In security news last week, it was reported that Twitter (and other sites like ABC news) were the victims of hackers. Twitter announced that 250 thousand of its users accounts may have been compromised and the hacks are thought to have originated in China (Wow, Surprise, Feigns Dramatic, Over the Top, and Shocked Look).
What does China’s attack on Twitter Mean to You?
Nothing really, unless you are one of the ones that was hacked. There is nothing that you can do about it. Twitter has reset the passwords of the affected users, sent “oh shit” emails, and the world has gone back to burying its head in the sand until the next security breach happens.
This does not mean that you cannot at least be a little proactive.
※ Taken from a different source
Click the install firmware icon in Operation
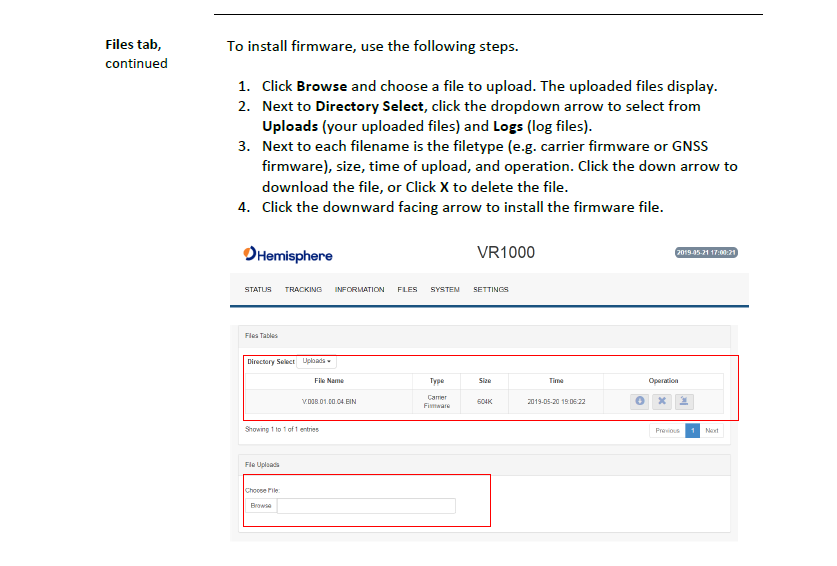 coord(684,401)
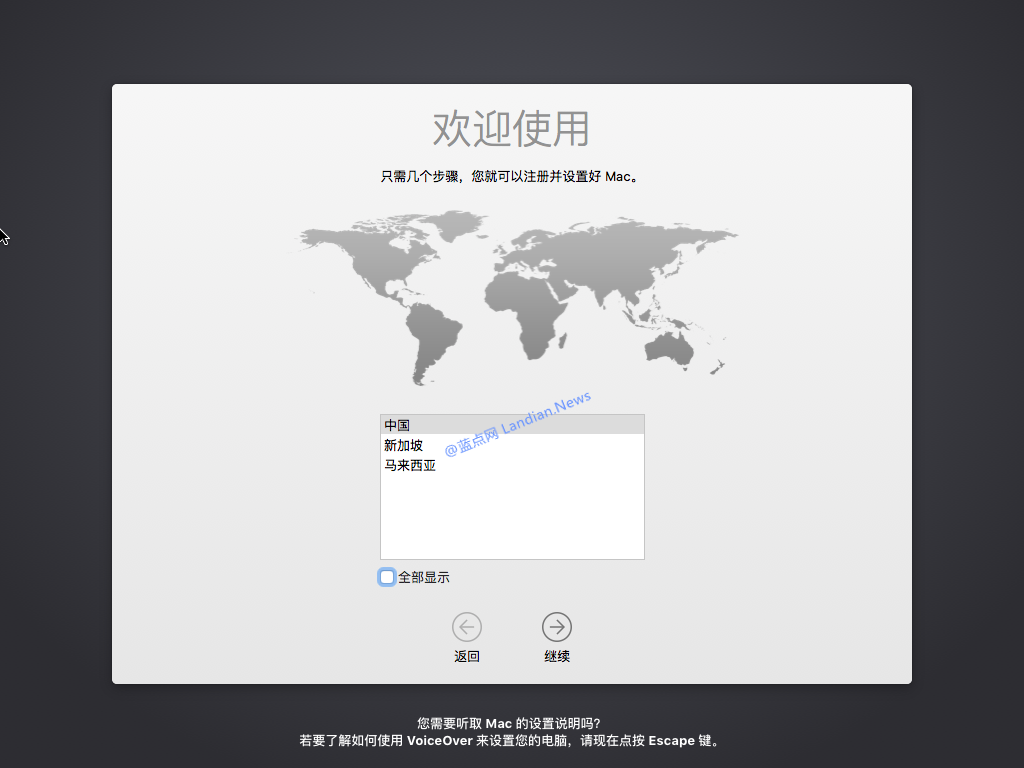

Facts are facts. Although there is nothing that you can do about a truly sophisticated hack, you can at least make the game as difficult as possible for your adversary.
Let’s look at passwords:
According to “HowSecureisMyPassword.net”, here are some average times it would take a household PC to crack the following passwords (notice the building changes as we go along):
Password – juju
- Would be cracked instantly
Password – jujubeans (added beans)
- Would be cracked in 22 minutes
Jujubeans (added a capital letter)
- Would be cracked in 8 days
Jujubeans2013 (added numbers)
- Would be cracked in a MILLION Years (I am guessing shorter)
Jujubeans2013! (added a symbol)
- Would be cracked in a BILLION Years
Now, this is just the average PC doing the password hunting here. I am sure that if you put a bank of computers with sophisticated software with nothing else to do but hunt YOU, they would probably get the job done in a lot less time…. But they won’t because software is not stupid and it has a job to do and part of that job is giving up after a given span of time because there are plenty of morons out there with the password “password”.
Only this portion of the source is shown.